### Problem
Take the lines below between the one holding "Instruction: Click Suchomimus" and the one holding "Select the おすすめ tab", inclusive, and copy them exactly. Add nothing.

Stored records

[Start of Attachment]

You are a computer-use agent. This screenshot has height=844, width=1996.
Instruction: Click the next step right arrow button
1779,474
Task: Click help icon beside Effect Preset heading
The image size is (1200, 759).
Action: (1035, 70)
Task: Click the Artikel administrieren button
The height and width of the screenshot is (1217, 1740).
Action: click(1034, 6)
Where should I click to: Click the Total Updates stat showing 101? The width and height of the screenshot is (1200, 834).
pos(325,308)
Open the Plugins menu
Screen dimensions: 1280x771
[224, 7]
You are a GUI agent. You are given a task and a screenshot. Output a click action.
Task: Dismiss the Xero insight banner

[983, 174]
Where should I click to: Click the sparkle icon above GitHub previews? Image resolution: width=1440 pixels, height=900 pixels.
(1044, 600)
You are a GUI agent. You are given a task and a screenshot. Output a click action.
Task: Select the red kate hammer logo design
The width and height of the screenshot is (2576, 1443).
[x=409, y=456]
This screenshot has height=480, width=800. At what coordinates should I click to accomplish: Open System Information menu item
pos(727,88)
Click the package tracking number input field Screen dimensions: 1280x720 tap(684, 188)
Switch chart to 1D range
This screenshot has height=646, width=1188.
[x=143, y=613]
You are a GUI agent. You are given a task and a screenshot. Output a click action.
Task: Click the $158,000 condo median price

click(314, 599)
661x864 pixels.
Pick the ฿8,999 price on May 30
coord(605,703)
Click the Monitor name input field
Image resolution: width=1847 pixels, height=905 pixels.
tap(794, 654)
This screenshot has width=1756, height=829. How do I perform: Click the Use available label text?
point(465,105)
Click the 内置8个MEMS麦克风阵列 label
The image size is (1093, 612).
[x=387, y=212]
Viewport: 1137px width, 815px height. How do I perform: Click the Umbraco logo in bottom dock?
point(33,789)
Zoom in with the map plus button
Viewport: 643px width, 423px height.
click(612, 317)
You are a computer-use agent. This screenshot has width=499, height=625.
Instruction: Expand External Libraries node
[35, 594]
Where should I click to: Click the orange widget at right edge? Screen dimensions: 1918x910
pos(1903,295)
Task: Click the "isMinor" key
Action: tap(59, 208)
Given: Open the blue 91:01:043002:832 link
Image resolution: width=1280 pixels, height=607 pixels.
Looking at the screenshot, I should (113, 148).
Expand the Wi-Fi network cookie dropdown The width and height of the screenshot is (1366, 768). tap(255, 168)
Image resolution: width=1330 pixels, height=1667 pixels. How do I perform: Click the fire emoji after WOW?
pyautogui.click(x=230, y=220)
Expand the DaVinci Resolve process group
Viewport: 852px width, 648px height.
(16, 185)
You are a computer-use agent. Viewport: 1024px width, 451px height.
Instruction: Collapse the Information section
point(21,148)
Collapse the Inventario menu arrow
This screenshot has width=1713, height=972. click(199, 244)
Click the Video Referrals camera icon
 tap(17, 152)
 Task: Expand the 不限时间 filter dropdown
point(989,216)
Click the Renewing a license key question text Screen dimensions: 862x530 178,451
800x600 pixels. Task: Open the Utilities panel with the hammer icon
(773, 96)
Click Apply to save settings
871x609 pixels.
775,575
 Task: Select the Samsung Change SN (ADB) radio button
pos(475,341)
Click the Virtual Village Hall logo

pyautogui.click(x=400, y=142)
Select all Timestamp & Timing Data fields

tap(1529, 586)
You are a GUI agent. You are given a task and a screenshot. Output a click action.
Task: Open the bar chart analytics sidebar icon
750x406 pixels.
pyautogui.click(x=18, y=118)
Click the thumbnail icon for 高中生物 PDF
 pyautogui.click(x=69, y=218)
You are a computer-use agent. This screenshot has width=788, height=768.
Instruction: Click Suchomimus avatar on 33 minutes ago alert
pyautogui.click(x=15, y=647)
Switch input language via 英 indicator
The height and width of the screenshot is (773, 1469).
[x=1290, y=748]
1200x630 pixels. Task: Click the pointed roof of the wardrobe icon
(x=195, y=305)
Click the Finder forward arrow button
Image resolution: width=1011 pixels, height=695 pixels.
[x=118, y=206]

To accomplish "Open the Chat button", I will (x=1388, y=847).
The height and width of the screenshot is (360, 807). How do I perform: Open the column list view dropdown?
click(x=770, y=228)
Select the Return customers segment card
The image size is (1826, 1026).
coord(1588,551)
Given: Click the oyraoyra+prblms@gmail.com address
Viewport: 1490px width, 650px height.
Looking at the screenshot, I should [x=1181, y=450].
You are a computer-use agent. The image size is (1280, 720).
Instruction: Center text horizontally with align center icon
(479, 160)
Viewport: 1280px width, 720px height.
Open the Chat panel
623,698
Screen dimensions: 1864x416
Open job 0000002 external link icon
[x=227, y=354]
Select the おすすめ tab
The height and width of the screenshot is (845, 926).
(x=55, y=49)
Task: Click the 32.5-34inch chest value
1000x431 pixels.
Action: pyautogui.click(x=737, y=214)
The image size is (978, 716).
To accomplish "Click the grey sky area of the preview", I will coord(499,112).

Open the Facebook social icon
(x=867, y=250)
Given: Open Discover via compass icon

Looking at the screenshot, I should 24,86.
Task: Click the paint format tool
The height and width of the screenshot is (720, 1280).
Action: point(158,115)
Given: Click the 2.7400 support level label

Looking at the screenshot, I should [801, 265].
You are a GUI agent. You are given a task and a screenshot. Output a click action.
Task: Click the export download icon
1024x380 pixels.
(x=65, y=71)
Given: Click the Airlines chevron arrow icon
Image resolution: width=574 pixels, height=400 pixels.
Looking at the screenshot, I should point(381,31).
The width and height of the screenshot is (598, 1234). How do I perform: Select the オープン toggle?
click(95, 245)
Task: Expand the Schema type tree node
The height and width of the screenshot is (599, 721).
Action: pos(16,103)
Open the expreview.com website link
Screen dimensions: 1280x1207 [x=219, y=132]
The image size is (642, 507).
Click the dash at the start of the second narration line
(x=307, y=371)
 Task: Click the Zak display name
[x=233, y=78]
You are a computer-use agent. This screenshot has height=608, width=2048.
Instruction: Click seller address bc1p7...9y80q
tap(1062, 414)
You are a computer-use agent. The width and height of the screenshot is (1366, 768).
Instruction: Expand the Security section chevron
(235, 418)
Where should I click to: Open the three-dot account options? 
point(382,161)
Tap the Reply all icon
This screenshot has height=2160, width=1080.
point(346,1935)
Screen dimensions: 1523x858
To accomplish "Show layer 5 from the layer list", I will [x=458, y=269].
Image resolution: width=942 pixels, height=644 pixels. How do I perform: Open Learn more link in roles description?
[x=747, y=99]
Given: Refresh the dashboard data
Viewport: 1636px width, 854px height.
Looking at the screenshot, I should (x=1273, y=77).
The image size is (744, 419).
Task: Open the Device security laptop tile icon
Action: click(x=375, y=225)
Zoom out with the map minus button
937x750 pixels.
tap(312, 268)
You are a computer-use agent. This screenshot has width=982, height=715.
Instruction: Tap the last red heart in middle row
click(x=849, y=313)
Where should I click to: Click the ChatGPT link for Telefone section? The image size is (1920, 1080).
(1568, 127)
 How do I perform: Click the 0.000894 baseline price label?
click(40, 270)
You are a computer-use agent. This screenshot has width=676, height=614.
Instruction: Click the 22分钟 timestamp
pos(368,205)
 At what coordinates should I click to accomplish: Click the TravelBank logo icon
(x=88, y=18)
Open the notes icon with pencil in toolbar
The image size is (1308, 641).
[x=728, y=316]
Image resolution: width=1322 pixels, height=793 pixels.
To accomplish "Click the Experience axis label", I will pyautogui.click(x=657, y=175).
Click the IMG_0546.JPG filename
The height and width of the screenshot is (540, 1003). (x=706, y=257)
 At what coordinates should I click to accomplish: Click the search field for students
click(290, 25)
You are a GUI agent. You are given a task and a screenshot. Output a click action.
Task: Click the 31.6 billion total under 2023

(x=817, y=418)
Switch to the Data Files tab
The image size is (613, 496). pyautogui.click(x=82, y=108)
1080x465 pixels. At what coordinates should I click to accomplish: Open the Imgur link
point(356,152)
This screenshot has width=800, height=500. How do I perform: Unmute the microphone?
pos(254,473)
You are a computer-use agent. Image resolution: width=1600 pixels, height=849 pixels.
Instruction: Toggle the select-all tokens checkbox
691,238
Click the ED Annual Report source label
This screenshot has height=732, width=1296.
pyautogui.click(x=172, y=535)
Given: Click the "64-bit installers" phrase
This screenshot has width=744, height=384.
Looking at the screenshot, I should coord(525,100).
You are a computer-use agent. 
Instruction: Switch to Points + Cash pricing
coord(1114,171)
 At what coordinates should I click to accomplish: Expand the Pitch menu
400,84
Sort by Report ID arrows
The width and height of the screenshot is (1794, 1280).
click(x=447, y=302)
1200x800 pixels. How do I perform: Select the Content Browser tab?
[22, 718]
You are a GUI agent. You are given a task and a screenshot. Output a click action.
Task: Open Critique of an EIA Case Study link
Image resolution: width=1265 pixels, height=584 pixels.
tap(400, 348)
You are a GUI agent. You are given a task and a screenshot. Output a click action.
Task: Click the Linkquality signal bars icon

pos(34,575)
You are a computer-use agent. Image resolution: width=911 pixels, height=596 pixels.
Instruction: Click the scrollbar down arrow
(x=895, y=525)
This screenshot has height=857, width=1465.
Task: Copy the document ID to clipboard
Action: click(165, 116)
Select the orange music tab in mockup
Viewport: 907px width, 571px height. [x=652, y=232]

[End of Attachment]

### Solution for this exercise
Instruction: Click Suchomimus avatar on 33 minutes ago alert
pyautogui.click(x=15, y=647)
Switch input language via 英 indicator
The height and width of the screenshot is (773, 1469).
[x=1290, y=748]
1200x630 pixels. Task: Click the pointed roof of the wardrobe icon
(x=195, y=305)
Click the Finder forward arrow button
Image resolution: width=1011 pixels, height=695 pixels.
[x=118, y=206]

To accomplish "Open the Chat button", I will (x=1388, y=847).
The height and width of the screenshot is (360, 807). How do I perform: Open the column list view dropdown?
click(x=770, y=228)
Select the Return customers segment card
The image size is (1826, 1026).
coord(1588,551)
Given: Click the oyraoyra+prblms@gmail.com address
Viewport: 1490px width, 650px height.
Looking at the screenshot, I should [x=1181, y=450].
You are a computer-use agent. The image size is (1280, 720).
Instruction: Center text horizontally with align center icon
(479, 160)
Viewport: 1280px width, 720px height.
Open the Chat panel
623,698
Screen dimensions: 1864x416
Open job 0000002 external link icon
[x=227, y=354]
Select the おすすめ tab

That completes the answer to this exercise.